Now that we have that hypothesis fresh in our little brains, lets consider the effect of music videos on music itself.

How will we get that magical feeling, that almost-visualization, if we have an actual image to look at. Now the music just becomes a mere compliment to the video and our main focus is on the images our eyes are seeing. There is no more magic.

No disrespect to Cordero, but I have to disagree with many of his statements. The harder I try to figure out what he is trying to say, the more I have to conclude that he means exactly what he says. It kinda sounds like he’s trying to sell himself here…maybe unintentionally.

Like when Cordero says how its a great time for artists to put visuals to their tracks and just making a song isn’t enough anymore. I mean…its like he is trying to say that in order to complete the peice of art a video must be included.

He also says he wants to help the artists, and give them the opportunity to put their visions into something big. Well, if the emcee is any kind of talented he shouldn’t need a video to convey his images. Like when nas spits (I just picked a line from the song im listening to right now)   “now I’m jettin to the building lobby, it was full of children probably, couldn’t see as high as I be” on NY State of Mind. Thats a visual!

Another way videos can fuck up the magic is by showing you the body of the voice. When you dont know what a rapper looks like, the only thing that you think about is his voice and his message. You can form your best guess as to what he looks like gauged by his voice and words only. And you will likely picture him favorably (and probably completely inaccurately), if you do try to picture him at all that is.
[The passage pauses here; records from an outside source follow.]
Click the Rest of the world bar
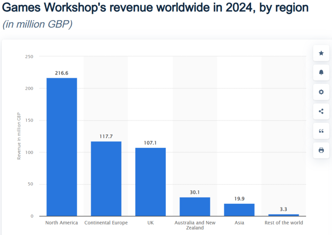Image resolution: width=332 pixels, height=235 pixels. (x=283, y=215)
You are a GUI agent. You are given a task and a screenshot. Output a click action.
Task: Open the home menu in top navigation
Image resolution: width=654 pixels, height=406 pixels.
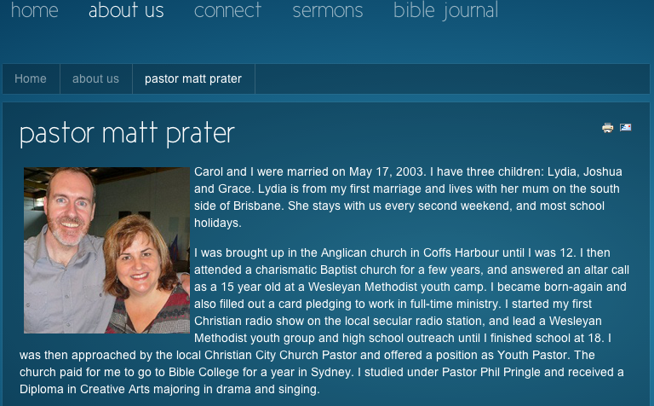[34, 11]
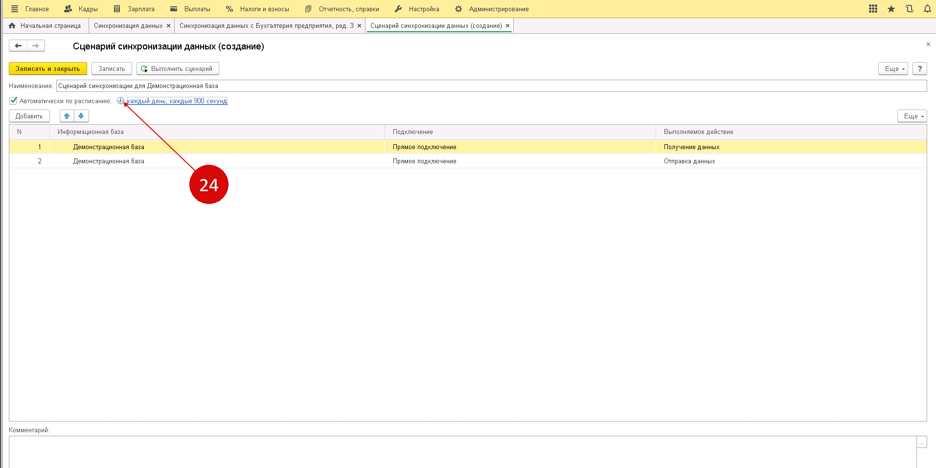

If you think the image of a musician doesn’t alter your opinion of them you are wrong. In hip hop luckily looks aren’t everything. Notorious, Flavor Flav, and Lil Wayne prove that. But in most music, especially pop, you wont get any fame if you arent model material. However, rap is a different game, and although the emcee doesn’t need to be gorgeous, he still needs to fit the bill.

You think record companies only sign sexy bitches because sexy bitches are the best singers? ERHHHH WRONG! They know what I know and what you are about to learn. They know that everyone (even me) judges books by covers.

Check out the 1960 presidential debates between Nixon and Kennedy. The first ever televised debates. The first time viewers could SEE the candidates rather than simply LISTEN to them on the radio. For better or for worse, the outcome of the election was greatly influenced by TV. The following paragraph from museum.tv can explain it for me:

In substance, the candidates were much more evenly matched. Indeed, those who heard the first debate on the radio pronounced Nixon the winner. But the 70 million who watched television saw a candidate still sickly and obviously discomforted by Kennedy’s smooth delivery and charisma. Those television viewers focused on what they saw, not what they heard. Studies of the audience indicated that, among television viewers, Kennedy was perceived the winner of the first debate by a very large margin.

I wasn’t alive in 1960 and I’m not much concerned with politics, but in nineteen-ninety-now there is no way to escape the wrath of television, and more recently internet videos. The data from those debates is startling, but not surprising. The people who LISTENED to the debate HEARD Nixon win. The people who VIEWED the debate on television…well, what they SAW got in the way of what really mattered, which is what the candidates SAID.

Don’t let any video/images get in the way of shit that need only be listened to. Don’t feel obligated to watch music videos because this is 2009. Music has been music since the begining of humanity, long before video. When I look up a song for the first time on youtube or see a new video im interested in on TV, I will shut it off, look away, scroll the video off the screen, anything to avoid the influence of the video. Do the same.

Some side notes:

I’m not a music video grinch. I do think a lot of music videos add a lot to the song.

After you form your opinion of a song (like after 15 listens), its ok to check out the video. Just beware that it can potentially fuck up the magic of that song.